PSN Labs has successfully expanded its ISO 13485 certification to include design and development. This adds to the company’s existing certification for injection molding of medical device components.

The Erie, Pa.-based company has long offered integrated design and development services, but this certification formally recognizes rigorous processes already in place. It also allows PSN Labs to play a larger part in helping navigate technical and regulatory challenges early on.

PSN Labs’ end-to-end engineering services rely on an integrated product development approach that’s designed to balance performance, safety, and regulatory compliance. The approach starts with designing for compliance to ensure regulatory readiness and incorporates design for manufacturability and assembly to create scalable, efficient solutions.

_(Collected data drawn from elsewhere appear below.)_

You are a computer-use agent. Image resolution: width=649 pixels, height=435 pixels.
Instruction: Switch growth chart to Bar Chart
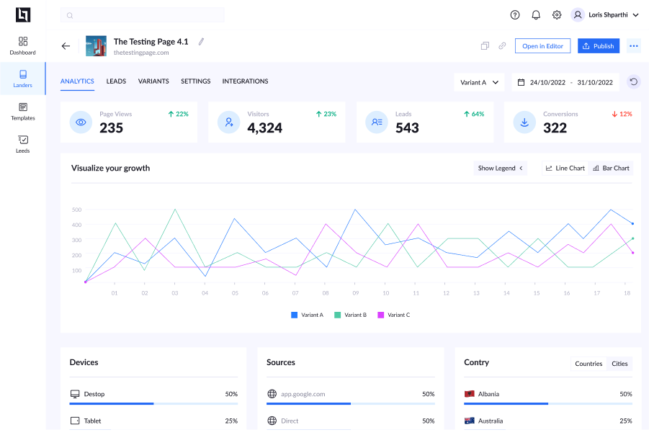pos(610,168)
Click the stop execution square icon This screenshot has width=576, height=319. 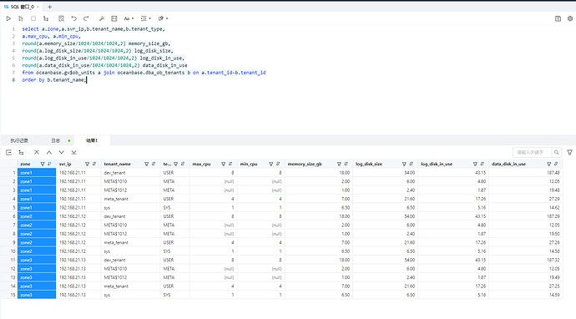coord(33,18)
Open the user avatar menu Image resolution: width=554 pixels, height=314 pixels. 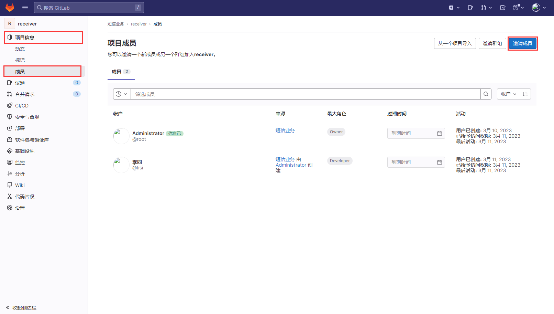tap(539, 8)
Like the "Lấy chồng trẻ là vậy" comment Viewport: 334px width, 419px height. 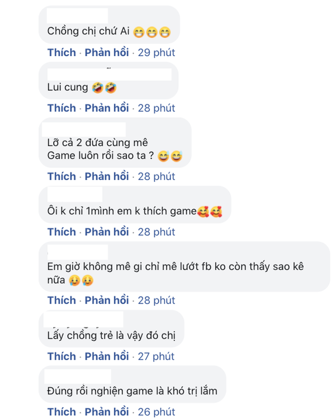(61, 356)
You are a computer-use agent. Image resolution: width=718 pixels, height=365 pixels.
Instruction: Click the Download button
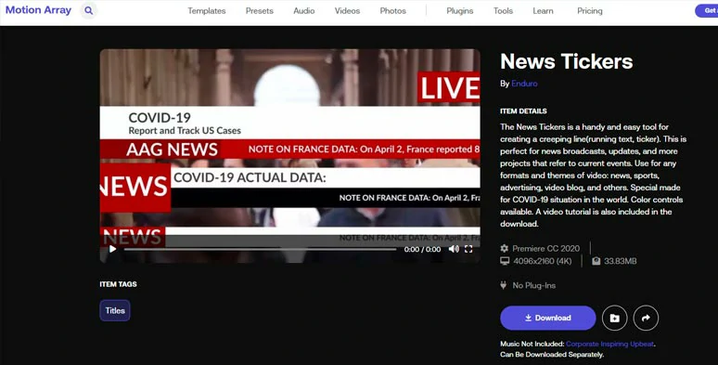click(x=547, y=318)
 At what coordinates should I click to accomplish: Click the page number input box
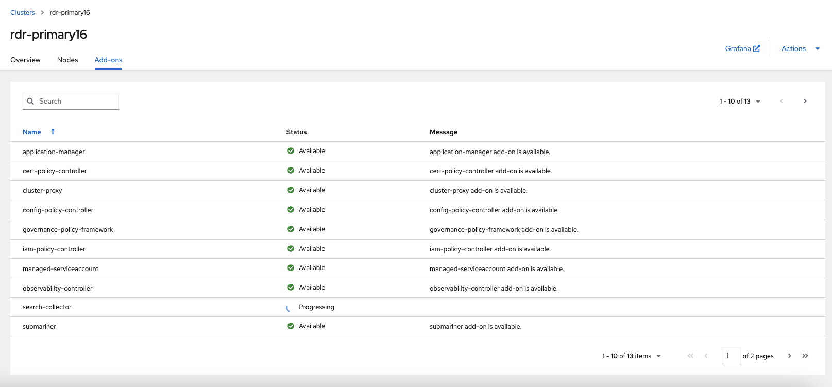[x=731, y=356]
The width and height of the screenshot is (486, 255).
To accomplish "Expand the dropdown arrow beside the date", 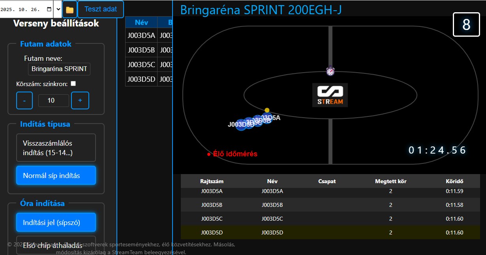I will pos(58,9).
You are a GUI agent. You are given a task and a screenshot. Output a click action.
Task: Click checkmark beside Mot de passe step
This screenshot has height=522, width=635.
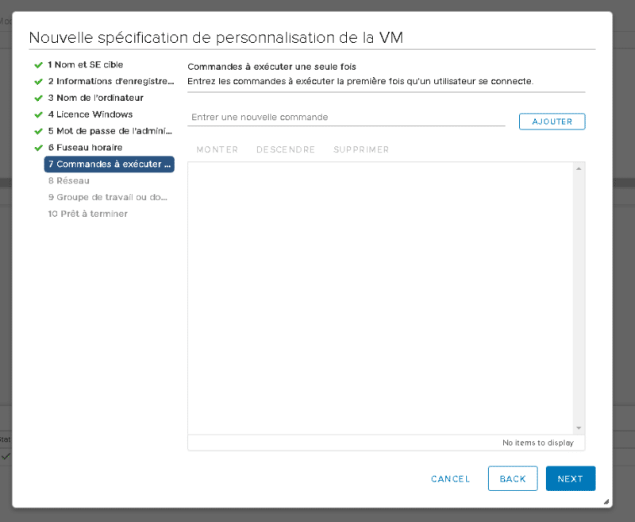[x=38, y=131]
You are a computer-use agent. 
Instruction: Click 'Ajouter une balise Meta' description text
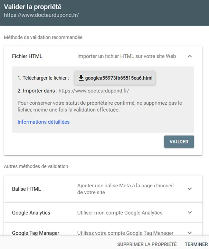click(125, 189)
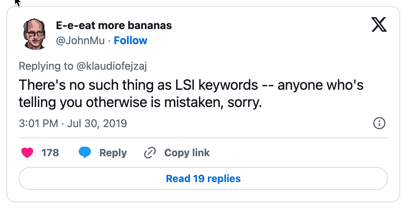Viewport: 408px width, 209px height.
Task: Click display name E-e-eat more bananas
Action: [114, 25]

Design for commercialization then balances cost, performance, and scalability to support success in the market, the company said. Design for biocompatibility then ensures materials and processes are optimized early to streamline later regulatory submissions and de-risk technical and regulatory hurdles.

The company regularly conducts stage-gate reviews with clients and internal teams, keeping complete design history files to support traceability, quality, and compliance. Its multidisciplinary team consists of experts in mechanical, plastics, biomedical, and design engineering, alongside material scientists, chemists, biologists, toxicologists, and other specialized professionals.

Adding to engineering and molding services, PSN Labs also operates an ISO/IEC 17025-accredited testing lab, providing biocompatibility testing, drug stability assessments, and regulatory consulting.

“Our team is proud to continue to help clients de-risk their products by leveraging our unique integrated product development process to bring high-quality products and devices to market faster, safer, and with cost in mind,” said Mark Burchnall, P.E., PSN Labs’ director of engineering.